While walking the single block between my office and hotel in deserted downtown Anchorage late this evening, the clickety-clack of my Kate Spade cap toe patent leather wedges (my preferred shoe attire for court) echoed loudly in my ears.
So too did the words of a spunky former colleague from Brooklyn, with whom I have long since lost touch, but who once broke up a fight between two pit bulls in the street with her bare hands, and called the sound of a woman's high heel shoes hitting the sidewalk "the dinner bell for sex offenders."
I wasn't afraid though, because I had a good omen today, which was finding a stray, unopened Diet Dr. Pepper in the drawer of my adoptive desk at work.

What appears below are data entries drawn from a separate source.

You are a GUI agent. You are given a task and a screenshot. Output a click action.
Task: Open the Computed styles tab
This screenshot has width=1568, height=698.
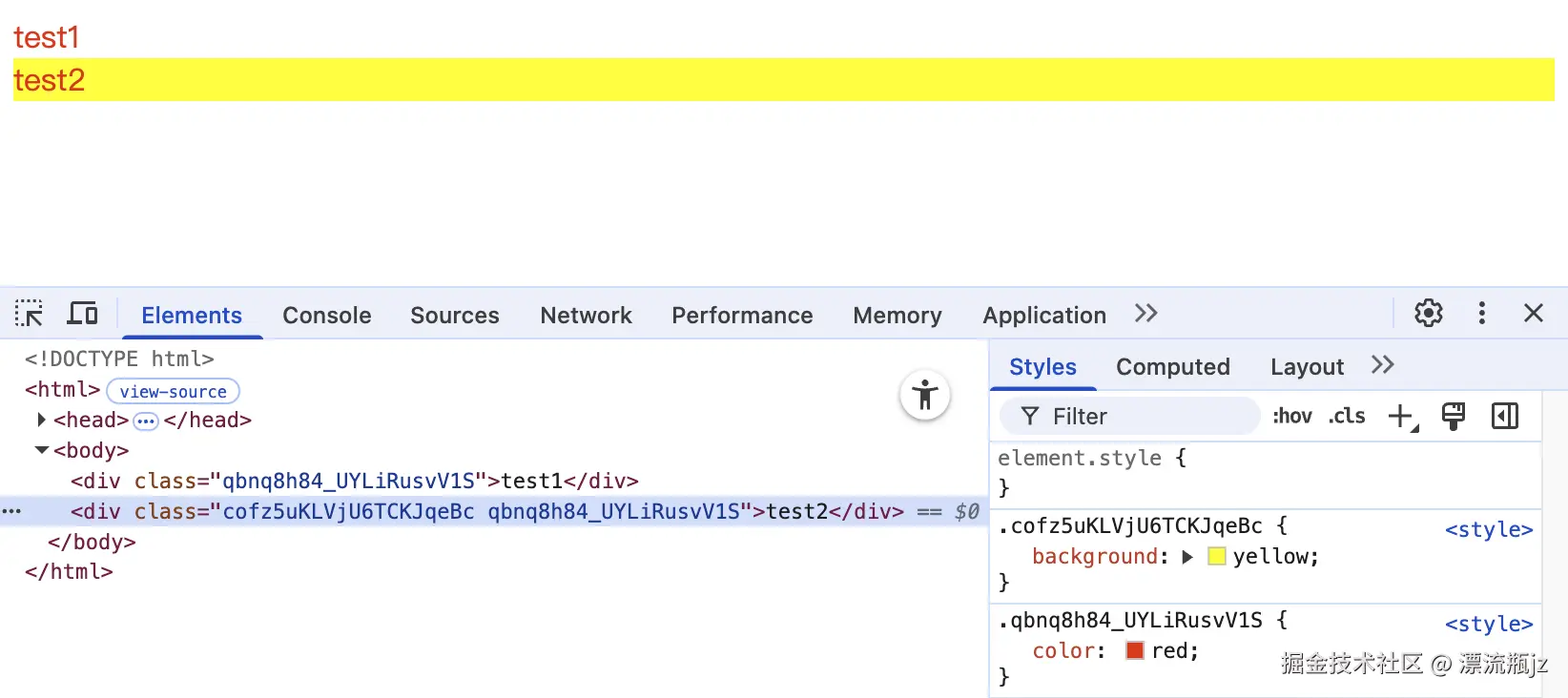point(1172,367)
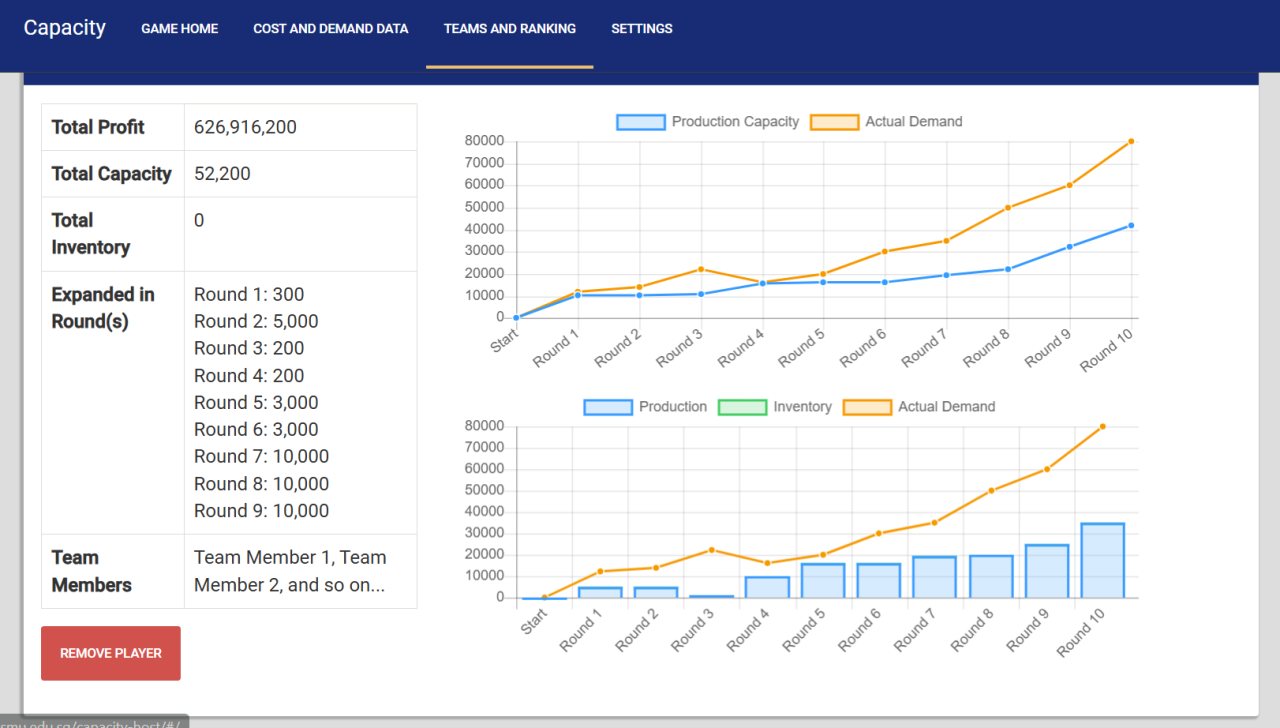Click the green Inventory color box

pos(742,407)
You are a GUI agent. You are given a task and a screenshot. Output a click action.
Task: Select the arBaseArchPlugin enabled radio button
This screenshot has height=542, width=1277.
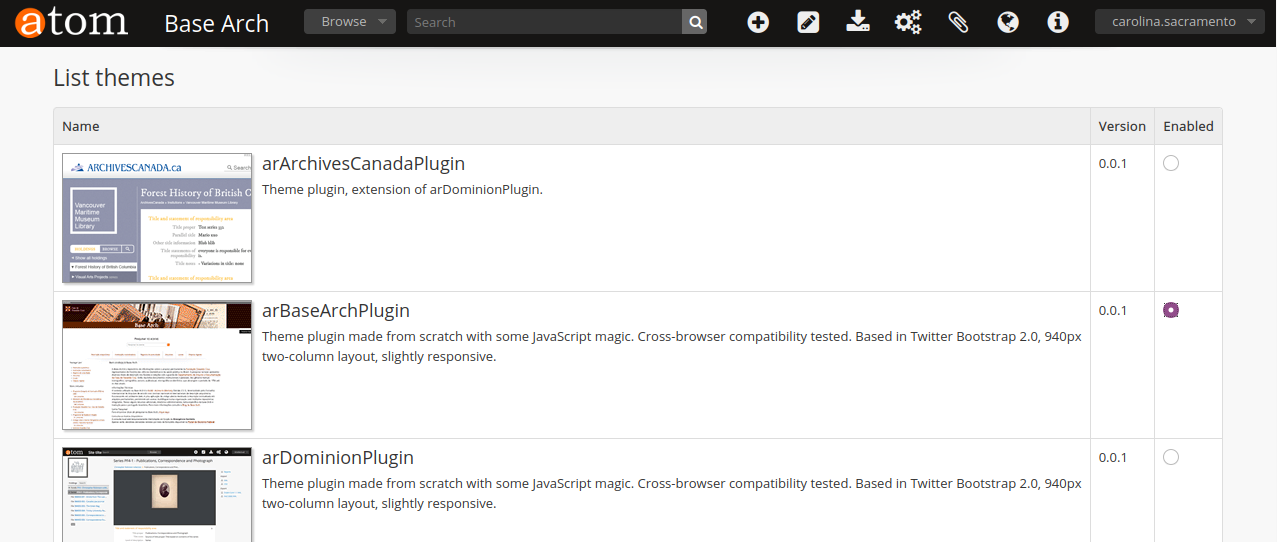(x=1171, y=310)
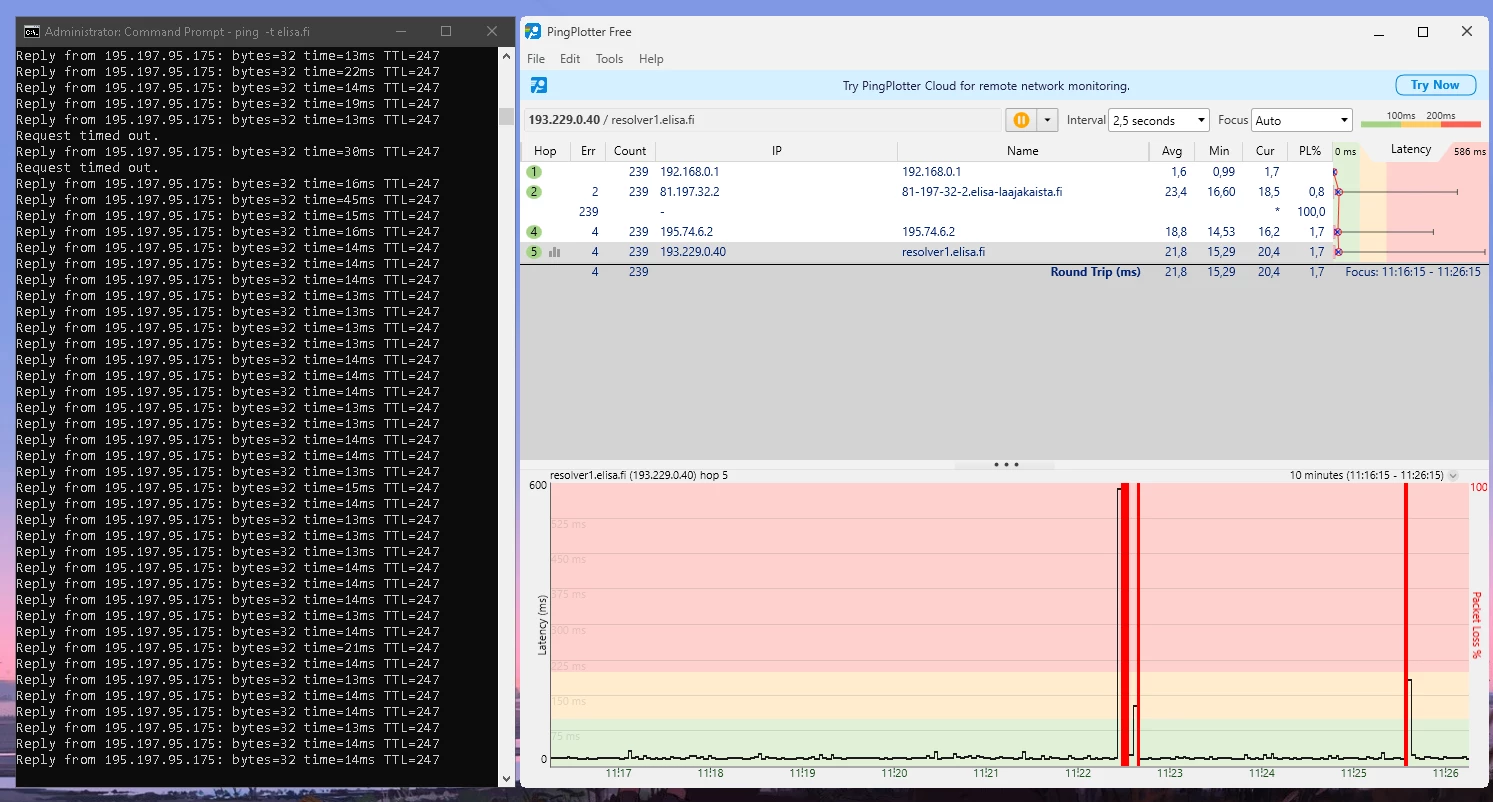Click the PingPlotter Free title bar icon
1493x802 pixels.
coord(533,32)
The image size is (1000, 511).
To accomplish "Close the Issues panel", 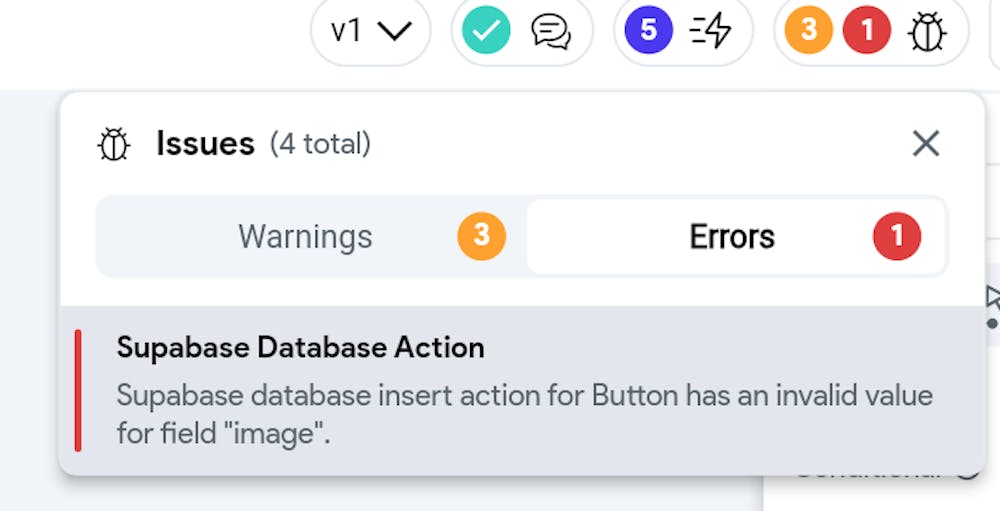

It was almost enough to counteract my annoyance at being chastised from beyond the grave by Wally Hickel, former governor of Alaska and noted hotelier, for thinking about stealing his bathrobe which I wasn't going to do, I'll have you know!
He found a nice way of saying this, since if I "wish to take it home with me, the cost ($75) will be charged to your account by notifying the front office clerk." He didn't come right out and say, "if you steal my bathrobe, I'm putting $75 on your credit card," which is what he meant, but whatevs.
Is noticing that the esteemed and legendary Wally Hickel is kind of being a little bit of a posthumous dick a bad omen?
I don't know. I'll keep you posted.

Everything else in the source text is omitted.